Was passiert im Meer, wenn es keine Fische mehr gibt?

Wird in einem Fischbestand über längere Zeit mehr Fisch gefangen als nachwachsen kann, brechen die Bestände der betroffenen Fischarten zusammen. Doch ist das schlimm? Wie verändert sich das Ökosystem Meer dadurch?

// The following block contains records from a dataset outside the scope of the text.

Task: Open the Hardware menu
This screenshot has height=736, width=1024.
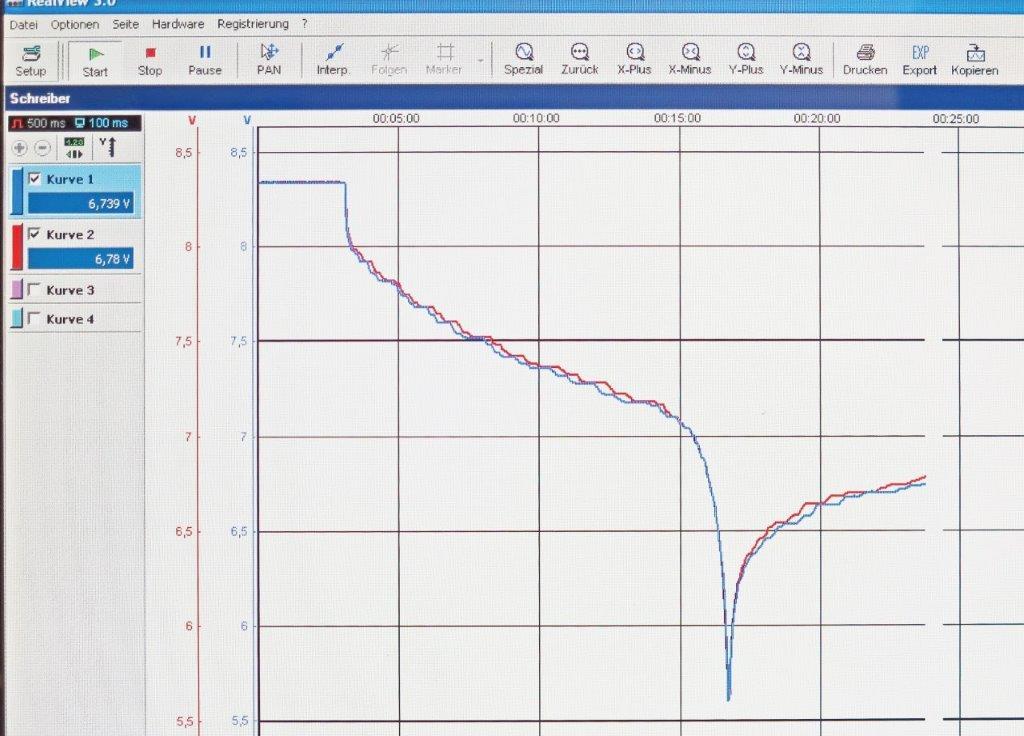Action: [178, 23]
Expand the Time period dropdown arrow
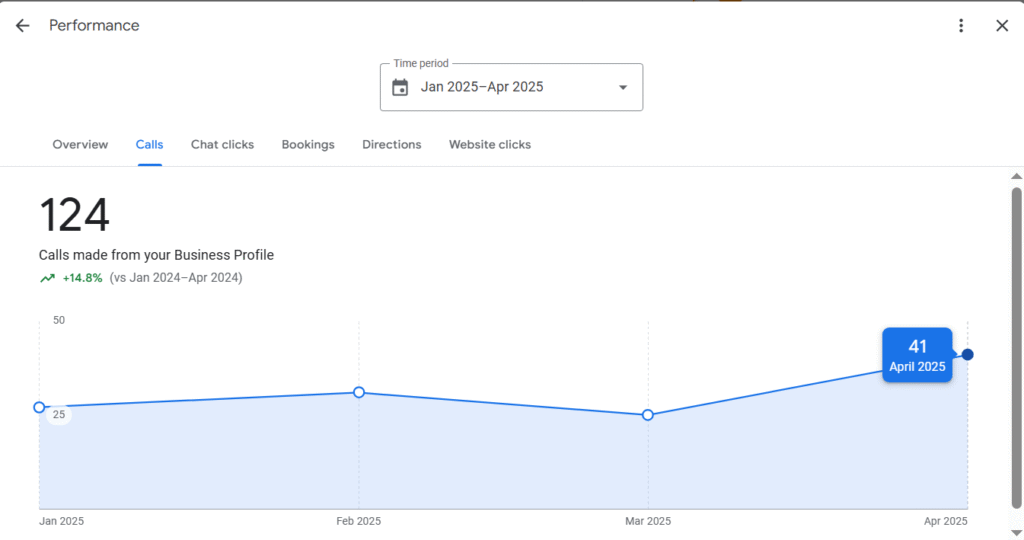This screenshot has height=540, width=1024. click(x=623, y=87)
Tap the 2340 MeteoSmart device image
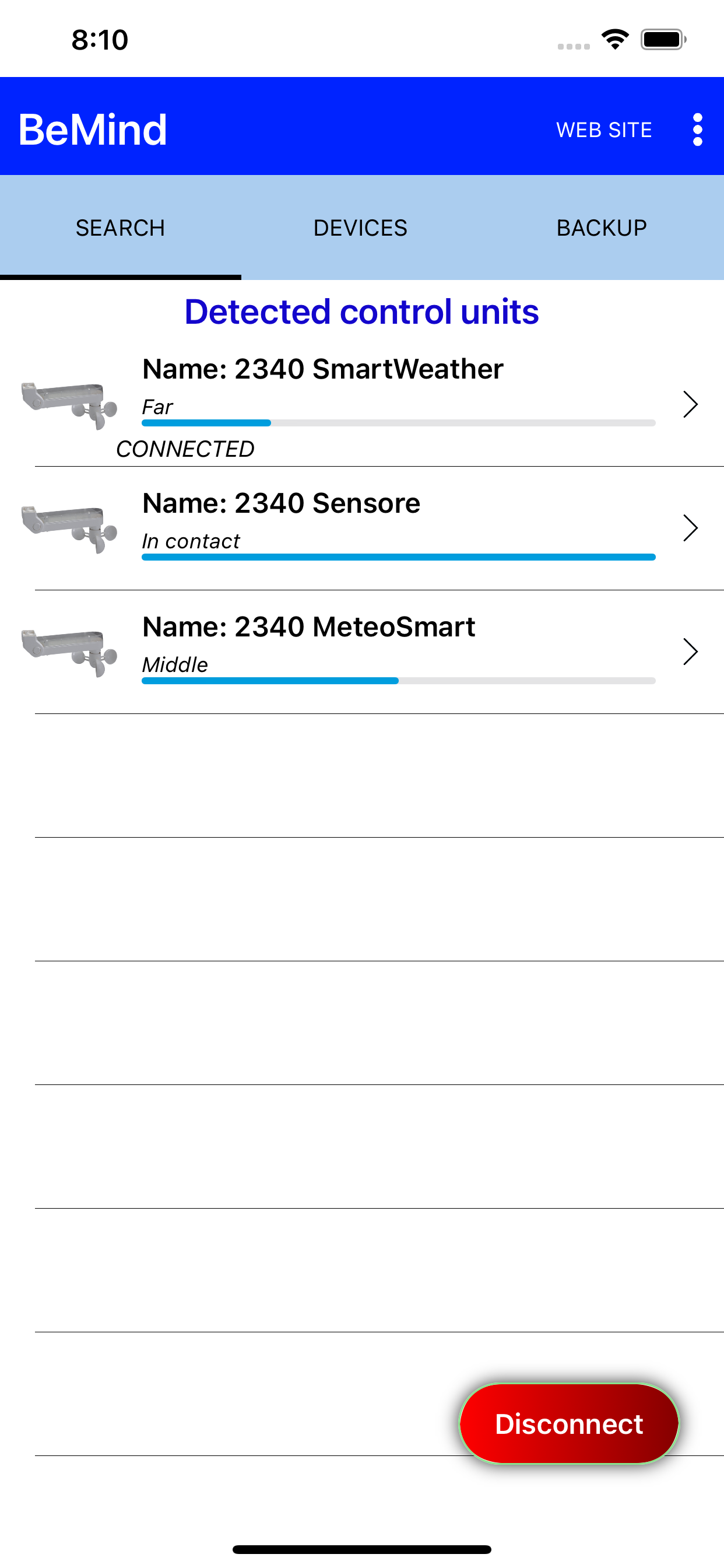 (x=69, y=653)
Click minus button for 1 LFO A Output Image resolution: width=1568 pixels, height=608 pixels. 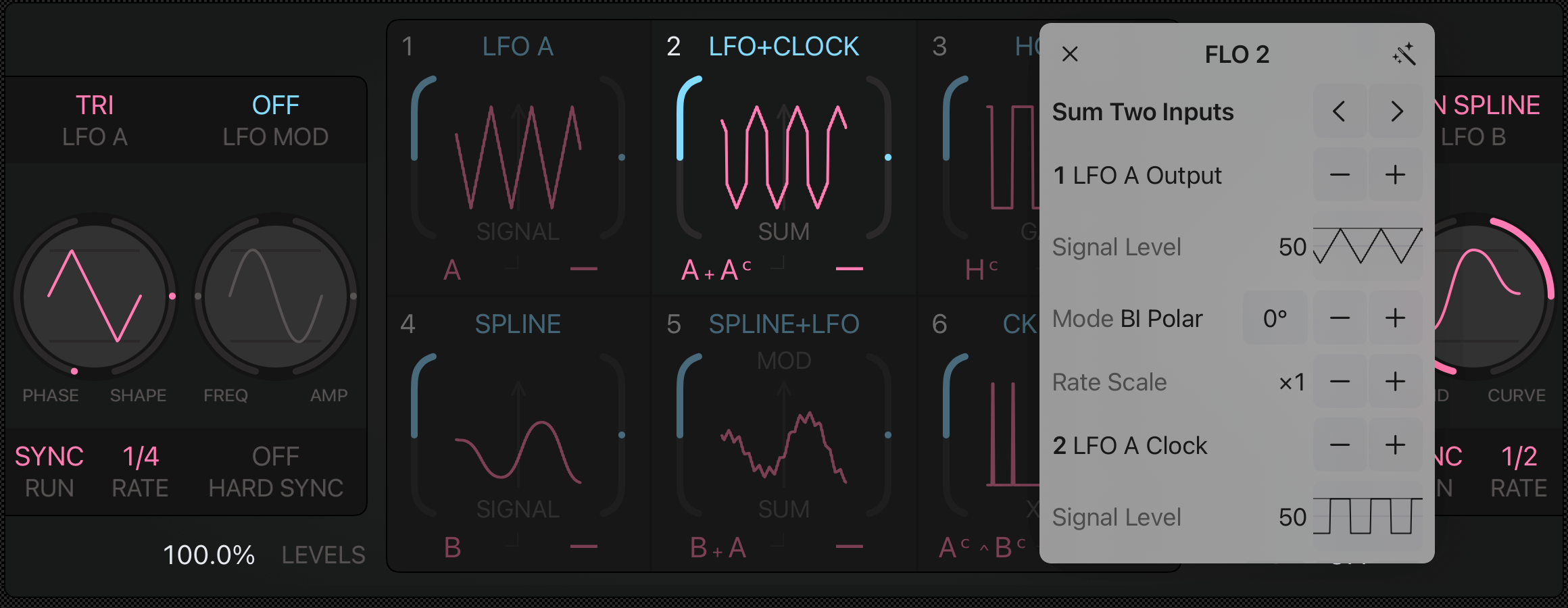(1340, 176)
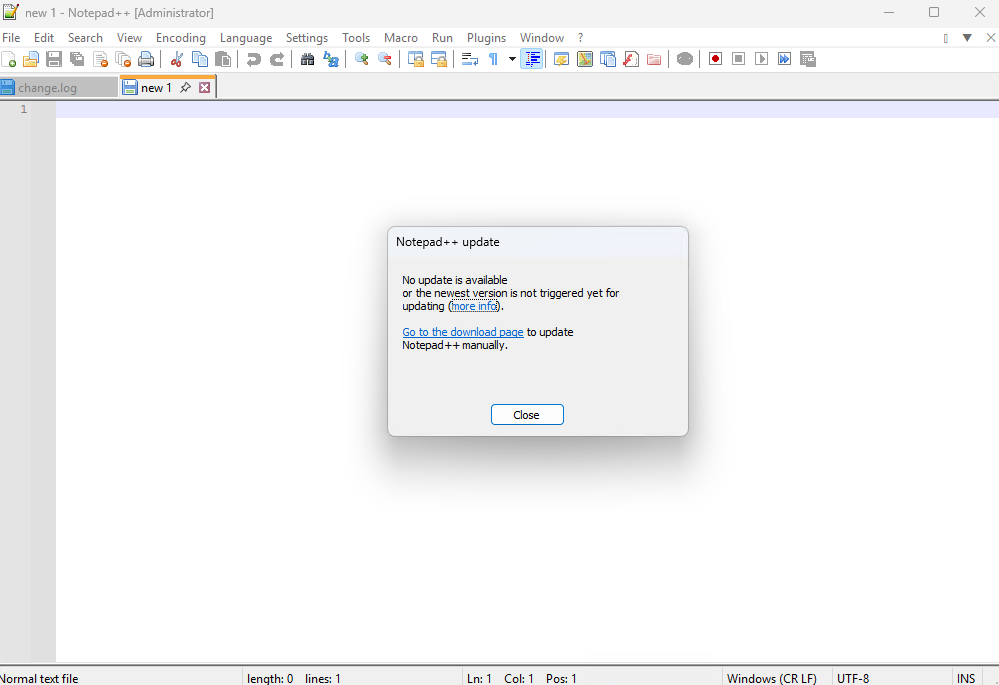Click the New file toolbar icon
Viewport: 999px width, 685px height.
9,59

Fischen wir das Nahrungsnetz hinunter?

Werden die Bestände der Speisefische überfischt, nehmen die großen Fische ab und die kleinen Fische zu. In der Ostsee gibt es heute zum Beispiel weniger Dorsch und dafür sehr viele Sprotten. Ein Teil dieser kleinen Fische frisst vor allem Flohkrebse und Meeresasseln. Fehlen diese, nehmen Feinalgen und Driftalgen, also der grüne „Schlunz" im Wasser zu. Ein anderer Teil frisst Plankton, d.h. zum einen die Fischlarven und zum anderen das Futter der Babyfische. In beiden Fällen kommt das Ökosystem Meer in einen neuen aber auch relativ stabilen Zustand, in dem nur noch der Teil des Nahrungsnetzes mit kleineren Tieren bestehen bleibt.

Werden auch die kleinen Fische im Übermaß gefangen, versetzen wir das Meer eine Art Urmeer ohne Fisch zurück, in dem Quallen wieder die Rolle der Fische übernehmen – So, wie es vor der Evolution der Fische vermutlich auch gewesen ist. Im dänischen Limfjord kann man das heute schon beobachten.